§ AIM OF THE TASK: Reproduce verbatim the part of the article about Paris bookshops below, everything from "On the Left" down to "dozens of booksellers.".

§ PASSAGE FOR REVIEW:
┌──

People walk past a Gibert Joseph bookstore in Paris on February 17. Photo: AFP
Battered by COVID-19 and online sales, one of Paris's best-known booksellers Gibert Jeune is to shut up shop in the city's historic literary and intellectual heart, a stone's throw from the banks of the Seine where the family-owned firm started out over 130 years ago.
The planned demise of the Gibert flagship shop in the Place Saint-Michel, as well as others nearby, follows the loss of the Boulinier shop in 2020.
On the Left Bank of the Seine, Paris's Latin quarter houses the Sorbonne. It has been a haunt of scholars since the middle ages and boasts dozens of booksellers.
But today with its slew of franchised stores - Levi's, Celio, Sephora - along the Boulevard Saint Michel running from the banks of the Seine to the Sorbonne, critics charge the area has become just another bland global retail strip.
The iconic Boulinier, a fixture on the same boulevard since the 19th century, was forced to move its main store to smaller premises in June 2020 due to rising rents.
Faced with competition from online sales and internet giant Amazon, 43 percent of the quarter's bookstores have vanished in 20 years, according to figures from the urban planning agency Apur.
The Latin Quarter, the center of a 1968 student revolt, remains a major university hub, although fewer than 10,000 students are now said to live there.
Gradually, the center of Paris is becoming gentrified, dominated by tourists while university faculties "decenter," increasingly gravitating toward the suburbs, says Francois Mohrt, a town planner at Apur.
Smallest buck the trend
As France's first independent bookseller, the Gibert group's flagship shop has been in the Place Saint-Michel for as long as anyone can remember.
It plans to close four of its six Gibert Jeune shops located not far from the Notre-Dame cathedral.
Surrounded by already half empty bookshelves, one of the 69 employees whose jobs are due to disappear told AFP: "It's brutal, but we didn't expect to last 10 years."
In 2020, the pandemic emptied the Place Saint-Michel of tourists. Then Bruno Gibert, a former head of the group, sold the building housing the largest bookshop.
In an attempt to help, the city authorities via their semi-public company Semeast are proposing rents slightly below market rates and relocation with a focus on a model that works - small local bookshops that can also offer refreshments, according to official Olivia Polski.
The initiative is based on the discovery that in Paris, as in the rest of the country, it is local bookshops which are offering the sector a glimmer of hope.
According to the Union of French Bookshops (SLF), independent bookshops have since 2017 returned to growth, despite a slight decline in 2020, down 3.3 percent, due to three months of closures during the COVID-19 lockdowns.
Small booksellers, with turnovers of less than 300,000 euros ($357,000) a year, are making the most progress with sales jumping by 15 percent in the past year.
For the SLF's Guillaume Husson "there is a social aspect which is essential today if you want your bookshop to work."
And it's that human relationship between the bookshop and its customers that is one of the most important things book lovers are seeking from "smallscale sellers," he added.
The same lesson has not been lost on the Gibert group. It will keep its six-floor shop next to the Sorbonne but rules out any new opening in the Latin quarter.
And it is considering opening bookshops of "less than 150 square meters" in outlying Paris districts and possibly in the suburbs, although "the basic question of rents will have to be addressed first," said general manager Marc Bittore.

└──

§ ENTRIES SHOWN:
┌──

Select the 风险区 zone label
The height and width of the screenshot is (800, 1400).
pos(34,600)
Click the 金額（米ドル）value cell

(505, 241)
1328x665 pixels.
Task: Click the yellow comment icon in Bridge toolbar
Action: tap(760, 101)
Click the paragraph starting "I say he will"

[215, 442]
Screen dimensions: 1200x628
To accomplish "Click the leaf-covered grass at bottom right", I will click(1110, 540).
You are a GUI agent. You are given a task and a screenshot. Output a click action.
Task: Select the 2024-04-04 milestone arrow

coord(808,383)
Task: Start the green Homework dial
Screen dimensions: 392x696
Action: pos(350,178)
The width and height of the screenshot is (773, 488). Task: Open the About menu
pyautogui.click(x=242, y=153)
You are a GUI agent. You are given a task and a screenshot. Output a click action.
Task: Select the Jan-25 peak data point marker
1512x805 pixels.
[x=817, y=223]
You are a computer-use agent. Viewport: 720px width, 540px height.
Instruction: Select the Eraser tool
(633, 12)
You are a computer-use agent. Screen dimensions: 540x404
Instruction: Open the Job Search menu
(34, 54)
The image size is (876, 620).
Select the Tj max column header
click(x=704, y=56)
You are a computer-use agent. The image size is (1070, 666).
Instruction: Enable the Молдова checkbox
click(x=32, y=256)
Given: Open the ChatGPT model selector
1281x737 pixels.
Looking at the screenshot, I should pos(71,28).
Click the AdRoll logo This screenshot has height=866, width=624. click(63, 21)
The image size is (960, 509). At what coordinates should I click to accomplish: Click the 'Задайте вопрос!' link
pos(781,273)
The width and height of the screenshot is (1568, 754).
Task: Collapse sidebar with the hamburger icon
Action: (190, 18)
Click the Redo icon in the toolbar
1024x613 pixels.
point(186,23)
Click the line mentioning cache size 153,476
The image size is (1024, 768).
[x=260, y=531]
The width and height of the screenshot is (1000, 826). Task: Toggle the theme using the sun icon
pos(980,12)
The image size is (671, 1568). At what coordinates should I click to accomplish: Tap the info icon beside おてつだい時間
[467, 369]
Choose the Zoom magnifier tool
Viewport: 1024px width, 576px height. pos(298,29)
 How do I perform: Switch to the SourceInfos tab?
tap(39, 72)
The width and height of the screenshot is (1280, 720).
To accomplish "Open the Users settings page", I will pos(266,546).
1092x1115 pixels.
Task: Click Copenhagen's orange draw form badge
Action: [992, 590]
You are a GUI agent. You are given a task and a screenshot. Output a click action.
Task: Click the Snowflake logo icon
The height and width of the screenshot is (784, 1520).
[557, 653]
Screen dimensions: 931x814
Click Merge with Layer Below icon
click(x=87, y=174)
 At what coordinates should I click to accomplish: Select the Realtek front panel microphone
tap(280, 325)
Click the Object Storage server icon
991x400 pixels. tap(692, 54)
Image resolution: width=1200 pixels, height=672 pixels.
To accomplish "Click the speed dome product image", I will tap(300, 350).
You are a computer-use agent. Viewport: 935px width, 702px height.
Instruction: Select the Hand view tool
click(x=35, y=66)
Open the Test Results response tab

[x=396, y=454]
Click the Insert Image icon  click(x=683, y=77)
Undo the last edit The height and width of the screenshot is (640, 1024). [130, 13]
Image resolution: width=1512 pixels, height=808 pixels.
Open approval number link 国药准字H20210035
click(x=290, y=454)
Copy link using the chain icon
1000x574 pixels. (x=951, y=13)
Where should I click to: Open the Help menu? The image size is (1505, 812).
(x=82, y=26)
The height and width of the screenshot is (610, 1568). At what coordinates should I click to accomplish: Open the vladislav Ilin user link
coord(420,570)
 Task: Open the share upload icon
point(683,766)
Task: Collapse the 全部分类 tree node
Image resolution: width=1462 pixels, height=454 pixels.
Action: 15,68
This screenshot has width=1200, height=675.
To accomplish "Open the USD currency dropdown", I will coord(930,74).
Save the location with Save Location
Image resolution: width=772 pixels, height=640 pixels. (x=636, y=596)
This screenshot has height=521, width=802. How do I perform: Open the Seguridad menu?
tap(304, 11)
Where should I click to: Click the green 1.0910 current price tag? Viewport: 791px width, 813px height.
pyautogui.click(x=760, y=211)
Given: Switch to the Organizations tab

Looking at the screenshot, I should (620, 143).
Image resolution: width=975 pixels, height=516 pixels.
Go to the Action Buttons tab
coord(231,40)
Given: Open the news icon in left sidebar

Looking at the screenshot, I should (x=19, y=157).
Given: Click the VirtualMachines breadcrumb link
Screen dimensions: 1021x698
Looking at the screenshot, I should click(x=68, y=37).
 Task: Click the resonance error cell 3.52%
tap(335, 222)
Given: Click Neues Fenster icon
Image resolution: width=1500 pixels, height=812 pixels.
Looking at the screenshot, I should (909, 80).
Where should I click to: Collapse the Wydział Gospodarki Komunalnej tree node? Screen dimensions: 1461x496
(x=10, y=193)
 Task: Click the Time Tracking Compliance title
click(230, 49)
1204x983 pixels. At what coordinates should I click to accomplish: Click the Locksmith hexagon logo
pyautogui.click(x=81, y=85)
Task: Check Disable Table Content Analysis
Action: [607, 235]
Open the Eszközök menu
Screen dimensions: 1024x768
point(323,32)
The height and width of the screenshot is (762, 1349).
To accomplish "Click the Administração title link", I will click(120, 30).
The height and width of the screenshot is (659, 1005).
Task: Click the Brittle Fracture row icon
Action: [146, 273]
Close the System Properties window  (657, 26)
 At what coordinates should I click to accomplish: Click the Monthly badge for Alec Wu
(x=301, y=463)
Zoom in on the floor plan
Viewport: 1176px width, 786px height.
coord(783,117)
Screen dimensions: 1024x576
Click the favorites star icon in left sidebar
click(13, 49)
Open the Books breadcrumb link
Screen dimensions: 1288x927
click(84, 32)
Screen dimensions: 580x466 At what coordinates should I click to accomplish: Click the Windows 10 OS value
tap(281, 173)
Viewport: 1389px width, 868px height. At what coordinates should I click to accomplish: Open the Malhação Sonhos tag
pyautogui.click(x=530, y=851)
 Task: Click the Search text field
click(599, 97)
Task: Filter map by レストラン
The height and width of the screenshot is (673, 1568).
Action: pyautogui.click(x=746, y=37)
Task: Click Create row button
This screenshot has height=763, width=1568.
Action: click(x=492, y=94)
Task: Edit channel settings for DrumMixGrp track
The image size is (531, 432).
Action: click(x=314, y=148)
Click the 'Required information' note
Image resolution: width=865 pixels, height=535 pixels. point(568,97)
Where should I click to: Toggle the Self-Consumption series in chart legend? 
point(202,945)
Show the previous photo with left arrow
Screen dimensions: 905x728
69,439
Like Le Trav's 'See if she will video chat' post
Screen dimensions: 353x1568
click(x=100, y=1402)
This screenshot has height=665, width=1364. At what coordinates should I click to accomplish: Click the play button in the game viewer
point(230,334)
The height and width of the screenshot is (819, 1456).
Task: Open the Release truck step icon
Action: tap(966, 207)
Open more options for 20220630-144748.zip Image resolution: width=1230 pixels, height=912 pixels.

└──

§ FINISHED EXERCISE:
On the Left Bank of the Seine, Paris's Latin quarter houses the Sorbonne. It has been a haunt of scholars since the middle ages and boasts dozens of booksellers.